--- GIVEN DATA Enclosed Below ---
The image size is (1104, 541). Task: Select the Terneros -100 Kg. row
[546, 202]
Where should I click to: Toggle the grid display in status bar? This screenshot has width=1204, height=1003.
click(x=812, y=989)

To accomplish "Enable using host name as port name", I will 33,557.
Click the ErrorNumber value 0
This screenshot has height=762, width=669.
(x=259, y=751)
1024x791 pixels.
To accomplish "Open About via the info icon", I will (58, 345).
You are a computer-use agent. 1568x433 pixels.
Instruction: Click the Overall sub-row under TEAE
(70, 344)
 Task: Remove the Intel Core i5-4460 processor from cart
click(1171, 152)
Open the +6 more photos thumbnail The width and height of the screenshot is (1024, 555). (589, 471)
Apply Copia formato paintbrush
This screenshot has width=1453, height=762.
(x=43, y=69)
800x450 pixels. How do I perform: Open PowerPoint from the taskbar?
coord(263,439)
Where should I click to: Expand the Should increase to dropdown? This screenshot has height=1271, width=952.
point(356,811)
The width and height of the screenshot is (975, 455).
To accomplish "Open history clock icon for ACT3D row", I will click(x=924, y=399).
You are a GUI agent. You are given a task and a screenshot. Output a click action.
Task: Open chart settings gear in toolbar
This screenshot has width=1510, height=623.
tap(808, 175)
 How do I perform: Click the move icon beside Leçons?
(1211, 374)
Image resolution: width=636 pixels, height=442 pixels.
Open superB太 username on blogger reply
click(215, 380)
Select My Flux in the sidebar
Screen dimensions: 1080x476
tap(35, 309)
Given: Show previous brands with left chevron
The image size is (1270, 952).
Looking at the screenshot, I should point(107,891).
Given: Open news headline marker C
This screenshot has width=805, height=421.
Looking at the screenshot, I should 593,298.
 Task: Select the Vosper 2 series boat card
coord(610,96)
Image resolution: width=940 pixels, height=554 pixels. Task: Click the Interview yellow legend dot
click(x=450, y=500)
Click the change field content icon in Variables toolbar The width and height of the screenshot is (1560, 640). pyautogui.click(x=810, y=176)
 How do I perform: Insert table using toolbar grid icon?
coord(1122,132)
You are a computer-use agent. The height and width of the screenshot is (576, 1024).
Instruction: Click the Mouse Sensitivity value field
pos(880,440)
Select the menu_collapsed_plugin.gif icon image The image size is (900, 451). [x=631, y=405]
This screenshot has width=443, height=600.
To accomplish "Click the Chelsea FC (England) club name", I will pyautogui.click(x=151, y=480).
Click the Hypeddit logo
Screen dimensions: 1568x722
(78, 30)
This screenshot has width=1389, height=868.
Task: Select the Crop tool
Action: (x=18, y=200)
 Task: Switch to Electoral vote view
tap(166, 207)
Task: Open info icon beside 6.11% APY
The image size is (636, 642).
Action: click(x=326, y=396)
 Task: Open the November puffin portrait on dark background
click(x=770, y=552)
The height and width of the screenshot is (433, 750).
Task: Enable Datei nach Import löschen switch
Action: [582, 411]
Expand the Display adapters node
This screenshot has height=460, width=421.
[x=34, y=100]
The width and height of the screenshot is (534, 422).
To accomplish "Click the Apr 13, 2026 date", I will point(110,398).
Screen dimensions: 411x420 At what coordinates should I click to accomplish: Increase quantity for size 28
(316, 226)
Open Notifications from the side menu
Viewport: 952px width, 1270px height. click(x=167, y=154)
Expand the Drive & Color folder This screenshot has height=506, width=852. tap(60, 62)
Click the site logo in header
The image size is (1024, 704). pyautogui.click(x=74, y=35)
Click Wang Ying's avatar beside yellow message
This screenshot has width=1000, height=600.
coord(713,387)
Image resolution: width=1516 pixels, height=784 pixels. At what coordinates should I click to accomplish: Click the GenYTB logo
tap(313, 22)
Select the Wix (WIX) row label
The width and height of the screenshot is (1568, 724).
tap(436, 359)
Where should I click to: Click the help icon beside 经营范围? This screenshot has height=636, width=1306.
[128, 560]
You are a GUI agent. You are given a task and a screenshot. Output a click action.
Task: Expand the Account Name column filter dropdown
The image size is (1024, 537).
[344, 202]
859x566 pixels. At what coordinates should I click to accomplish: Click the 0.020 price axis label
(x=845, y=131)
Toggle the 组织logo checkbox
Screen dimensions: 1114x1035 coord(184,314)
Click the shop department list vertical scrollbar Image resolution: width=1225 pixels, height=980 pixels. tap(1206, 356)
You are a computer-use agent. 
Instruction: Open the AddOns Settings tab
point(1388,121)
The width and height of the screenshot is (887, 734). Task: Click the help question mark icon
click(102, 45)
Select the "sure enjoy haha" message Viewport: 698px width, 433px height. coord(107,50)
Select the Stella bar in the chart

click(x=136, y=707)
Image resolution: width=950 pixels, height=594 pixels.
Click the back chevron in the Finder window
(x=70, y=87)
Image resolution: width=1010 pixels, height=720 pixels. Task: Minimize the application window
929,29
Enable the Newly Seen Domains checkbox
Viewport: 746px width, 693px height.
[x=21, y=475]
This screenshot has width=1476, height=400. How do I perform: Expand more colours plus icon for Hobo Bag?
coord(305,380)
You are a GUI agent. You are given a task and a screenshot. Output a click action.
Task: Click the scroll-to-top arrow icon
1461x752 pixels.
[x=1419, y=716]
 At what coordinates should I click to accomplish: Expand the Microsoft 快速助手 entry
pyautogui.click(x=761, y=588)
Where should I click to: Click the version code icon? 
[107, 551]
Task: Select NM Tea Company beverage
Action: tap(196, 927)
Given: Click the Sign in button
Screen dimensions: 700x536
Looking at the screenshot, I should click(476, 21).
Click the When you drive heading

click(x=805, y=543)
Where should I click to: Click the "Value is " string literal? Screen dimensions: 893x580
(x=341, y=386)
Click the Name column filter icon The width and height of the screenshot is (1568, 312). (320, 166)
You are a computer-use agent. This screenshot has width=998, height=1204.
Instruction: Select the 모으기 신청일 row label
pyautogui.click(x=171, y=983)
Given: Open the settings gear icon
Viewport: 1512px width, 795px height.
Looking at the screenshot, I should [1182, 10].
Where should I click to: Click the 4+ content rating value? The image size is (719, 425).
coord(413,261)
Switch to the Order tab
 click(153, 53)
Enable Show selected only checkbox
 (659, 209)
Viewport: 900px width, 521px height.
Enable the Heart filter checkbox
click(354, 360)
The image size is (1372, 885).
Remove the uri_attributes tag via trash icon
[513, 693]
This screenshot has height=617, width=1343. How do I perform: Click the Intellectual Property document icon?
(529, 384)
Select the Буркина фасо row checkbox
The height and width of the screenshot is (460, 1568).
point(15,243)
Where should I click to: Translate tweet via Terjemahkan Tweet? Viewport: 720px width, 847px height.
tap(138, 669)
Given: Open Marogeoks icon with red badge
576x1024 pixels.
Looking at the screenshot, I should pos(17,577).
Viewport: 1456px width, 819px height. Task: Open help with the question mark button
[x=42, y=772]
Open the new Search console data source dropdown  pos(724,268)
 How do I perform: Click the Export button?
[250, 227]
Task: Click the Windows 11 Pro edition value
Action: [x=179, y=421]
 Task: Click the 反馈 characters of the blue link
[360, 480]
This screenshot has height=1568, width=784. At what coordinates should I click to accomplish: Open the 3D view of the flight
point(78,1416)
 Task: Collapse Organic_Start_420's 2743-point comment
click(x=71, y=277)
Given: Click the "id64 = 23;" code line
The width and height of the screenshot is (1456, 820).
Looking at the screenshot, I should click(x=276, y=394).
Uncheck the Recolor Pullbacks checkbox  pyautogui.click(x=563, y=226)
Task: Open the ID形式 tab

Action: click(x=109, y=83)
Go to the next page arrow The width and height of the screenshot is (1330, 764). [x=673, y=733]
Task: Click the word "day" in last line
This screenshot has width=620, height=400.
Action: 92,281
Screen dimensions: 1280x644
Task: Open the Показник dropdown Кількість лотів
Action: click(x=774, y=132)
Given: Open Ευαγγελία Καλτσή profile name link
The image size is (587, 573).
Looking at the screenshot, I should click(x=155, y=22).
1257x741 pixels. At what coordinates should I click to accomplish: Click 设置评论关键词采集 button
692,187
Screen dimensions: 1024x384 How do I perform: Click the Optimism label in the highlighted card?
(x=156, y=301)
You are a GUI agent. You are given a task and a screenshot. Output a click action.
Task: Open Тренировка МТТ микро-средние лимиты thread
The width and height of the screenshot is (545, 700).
--- End of Enclosed GIVEN DATA ---
YOUR ASSIGNMENT -> In how many lines of the data does the string "column" appear? Give only the number.

YOUR RESPONSE -> 2